WHAT IS NEEDED: Copy only the lines from the one with "Screen dimensions: 942x602" through the end of the records, exactly as they stand. No pictures belong in the copy.

#### DATA IN THIS EXERCISE

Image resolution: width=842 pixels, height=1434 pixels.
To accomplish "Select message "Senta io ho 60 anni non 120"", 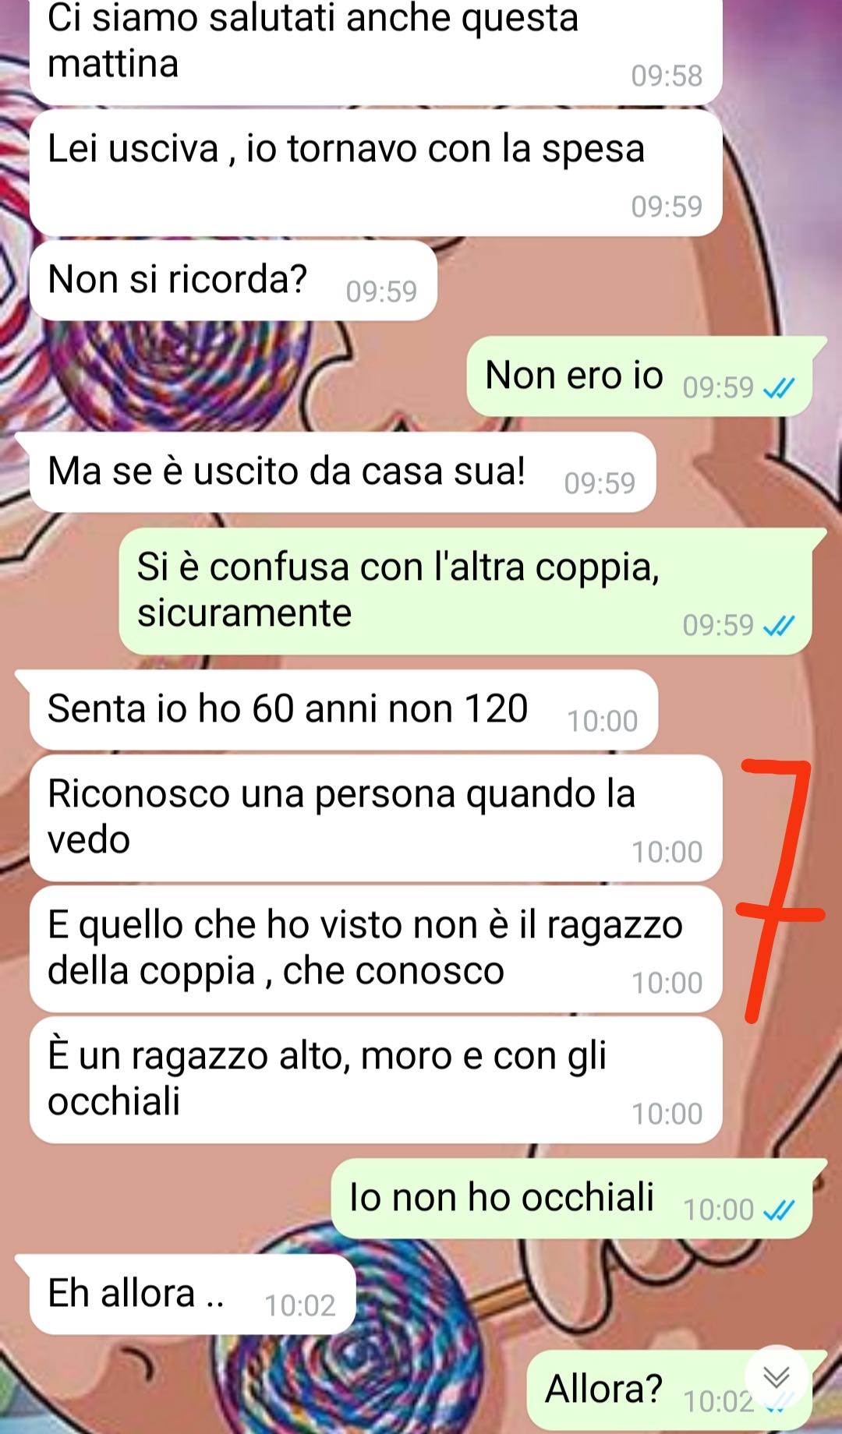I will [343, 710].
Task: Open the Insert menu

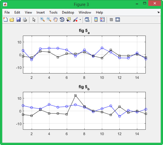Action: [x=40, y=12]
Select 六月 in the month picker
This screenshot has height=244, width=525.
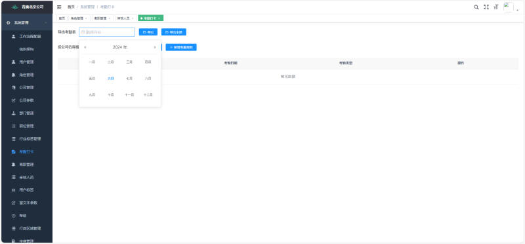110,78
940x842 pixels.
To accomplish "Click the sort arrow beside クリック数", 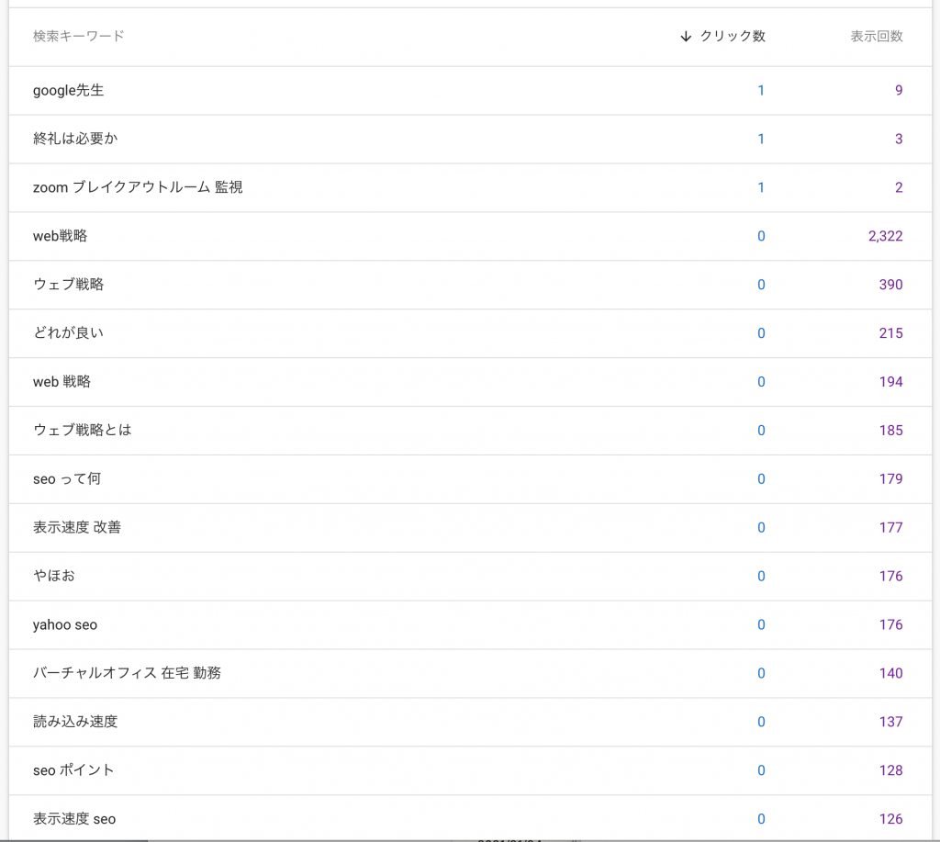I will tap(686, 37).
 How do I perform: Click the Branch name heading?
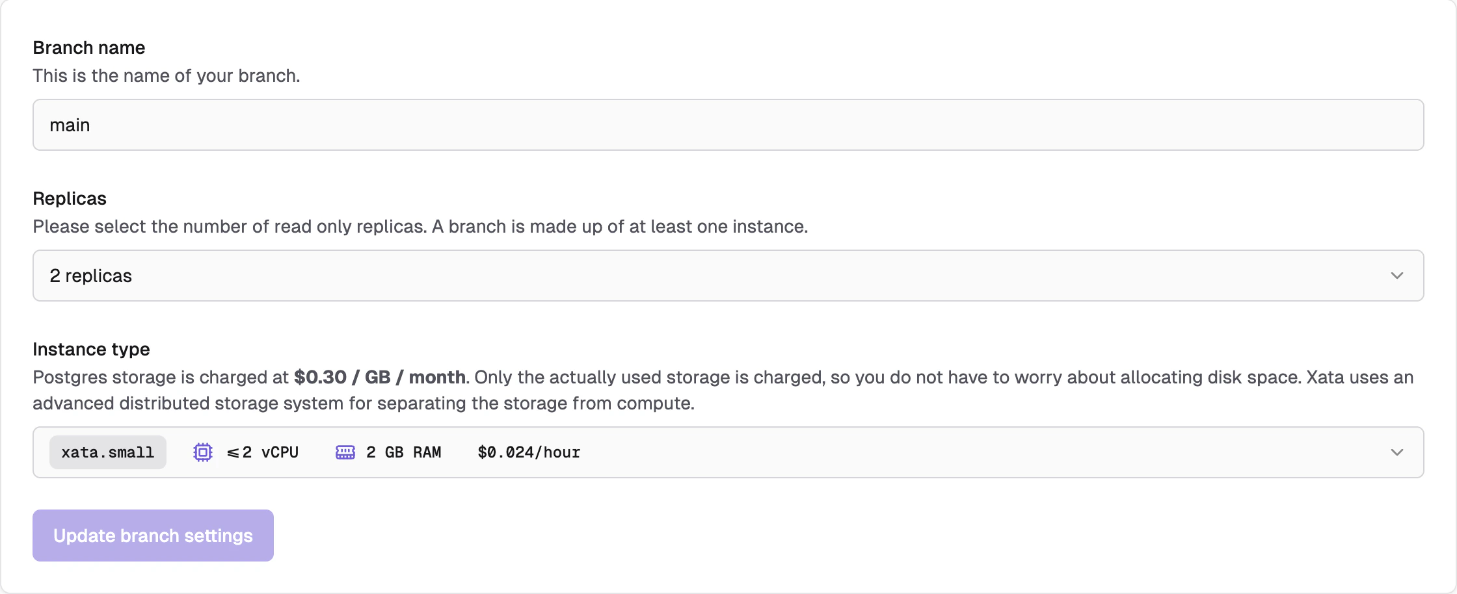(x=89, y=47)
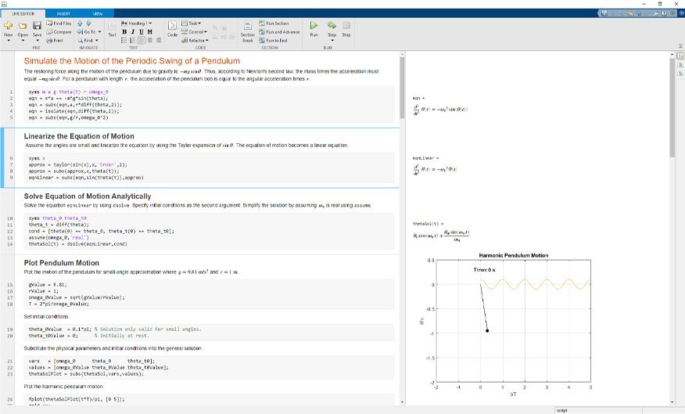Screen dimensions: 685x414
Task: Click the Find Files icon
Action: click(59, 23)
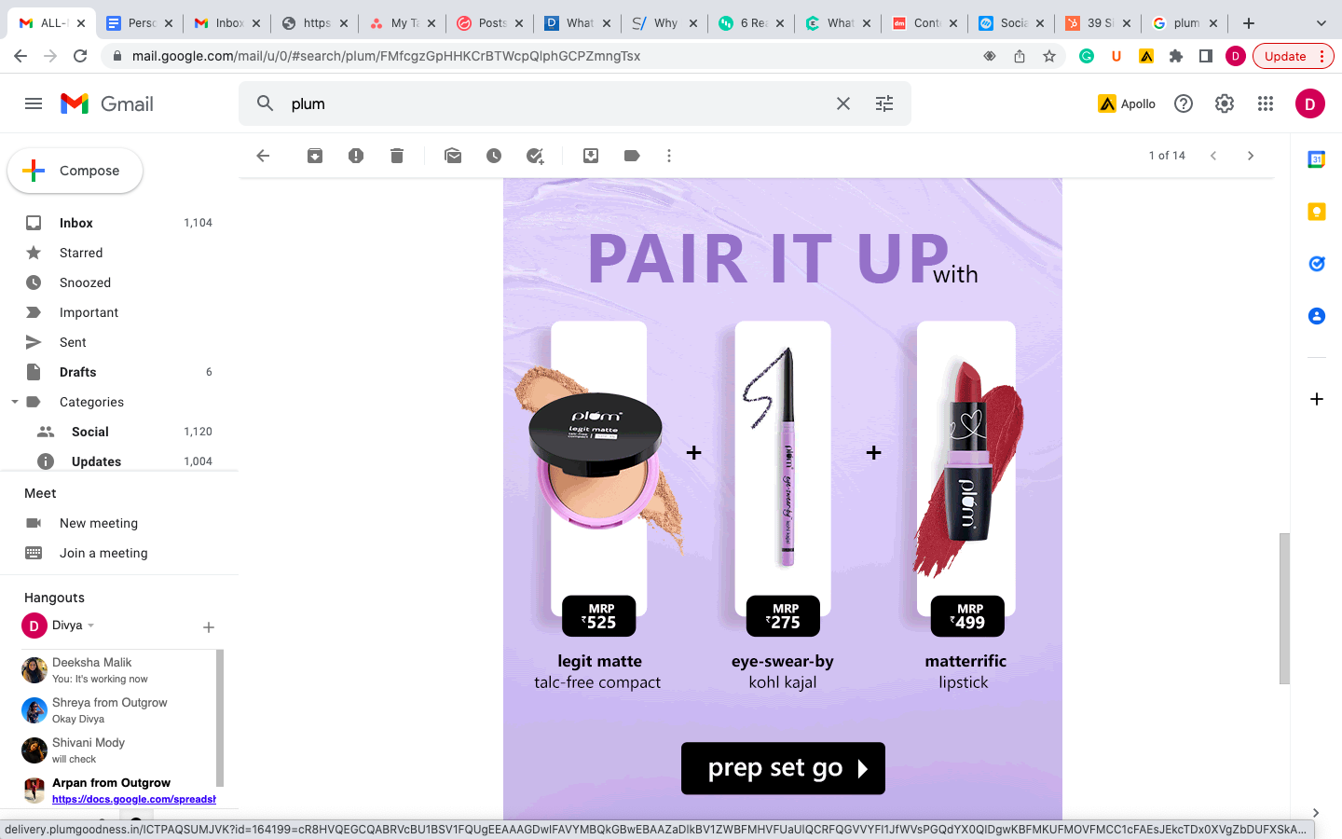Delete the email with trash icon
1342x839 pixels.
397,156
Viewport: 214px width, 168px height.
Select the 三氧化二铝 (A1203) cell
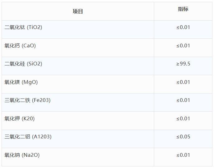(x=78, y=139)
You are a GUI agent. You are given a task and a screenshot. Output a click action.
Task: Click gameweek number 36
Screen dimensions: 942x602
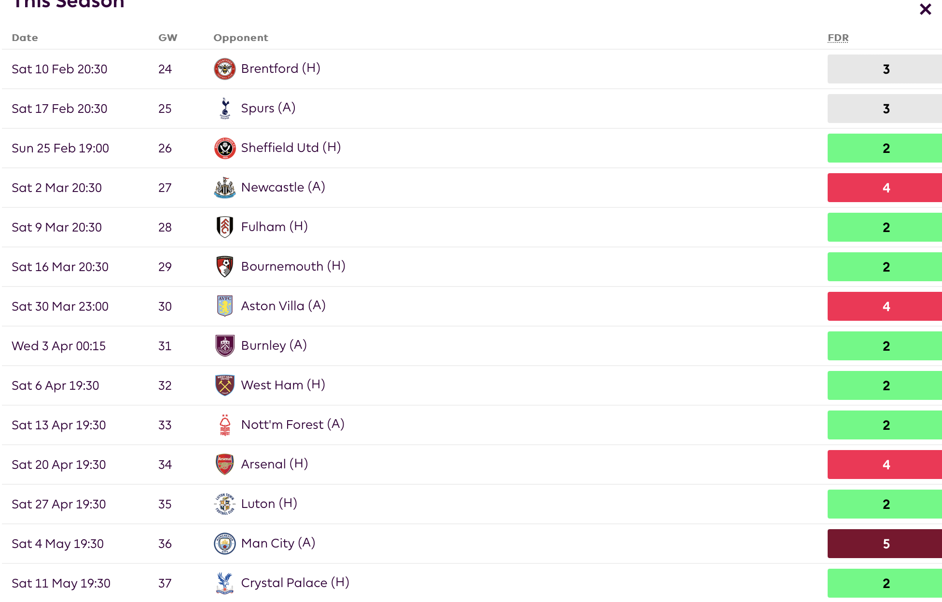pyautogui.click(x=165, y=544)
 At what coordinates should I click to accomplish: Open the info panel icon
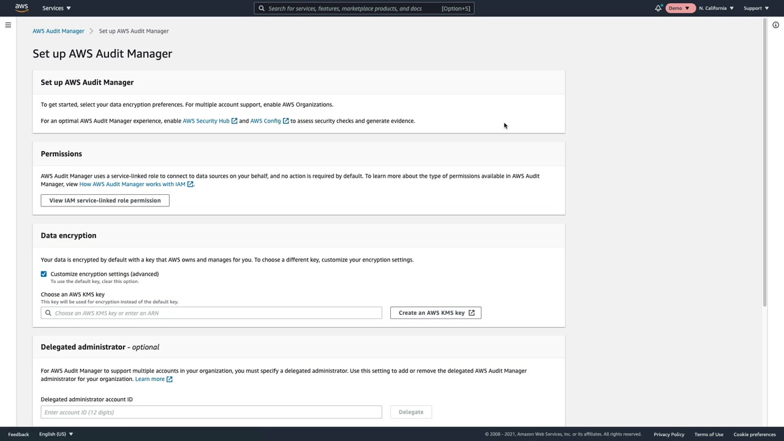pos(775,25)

########

EXERCISE SOLUTION:
Screen dimensions: 942x602
pyautogui.click(x=165, y=544)
 At what coordinates should I click to accomplish: Open the info panel icon
pos(775,25)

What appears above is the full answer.